Photographies numériques 

Dans le cadre de la consigne chair/chair qui a été imposée lors du premier semestre, Marthe Chabert a réalisé une série de photographies mettant en scène les complexes du corps. Elle a voulu présenter, grâce à un plan très grossier, les traces que la vie peut laisser sur la peau et les éléments naturels du corps pouvant parfois nous mettre mal à l’aise. Il a donc fallu mettre en valeur les cicatrices, les poils ou les veines afin de nous faire réaliser que ces marques font partie de notre chair.

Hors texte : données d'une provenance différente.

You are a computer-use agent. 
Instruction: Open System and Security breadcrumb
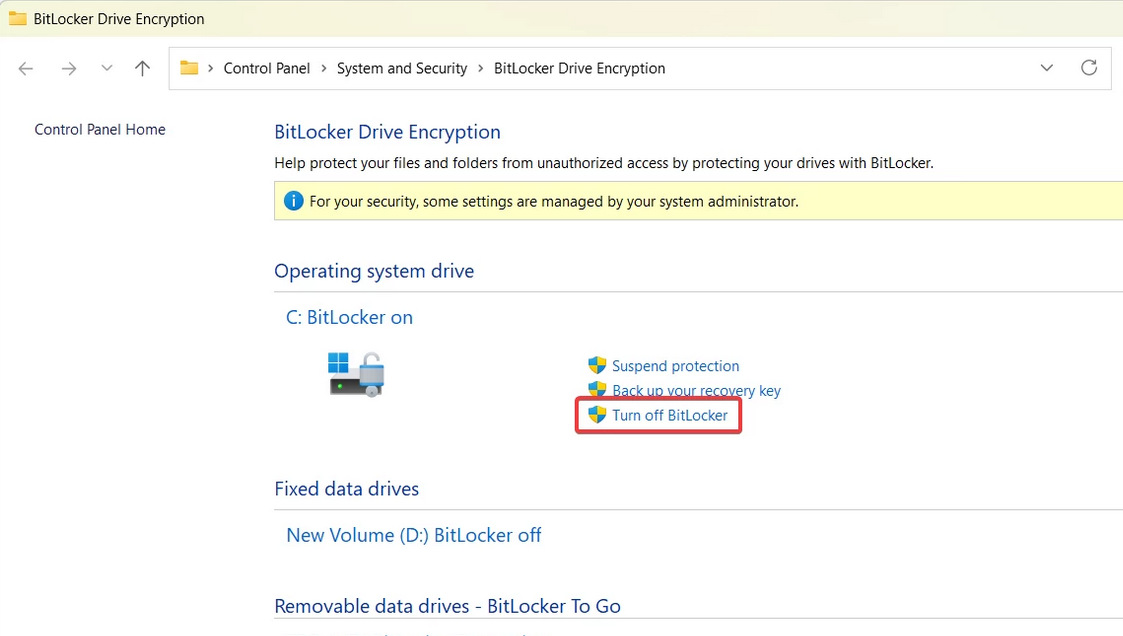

Elles sont universelles et ne devraient pas nous complexer. Représenter ces images de manière réaliste sans aucun artifice montre la réalité de ce que peut être le corps d’une femme ou d’un homme. Ce que l’artiste a essayé de représenter avec des photographies pouvant être considérées comme « ratées » ou « sales » en raison de la luminosité parfois très saturée et de la prise de vue souvent très proche du complexe.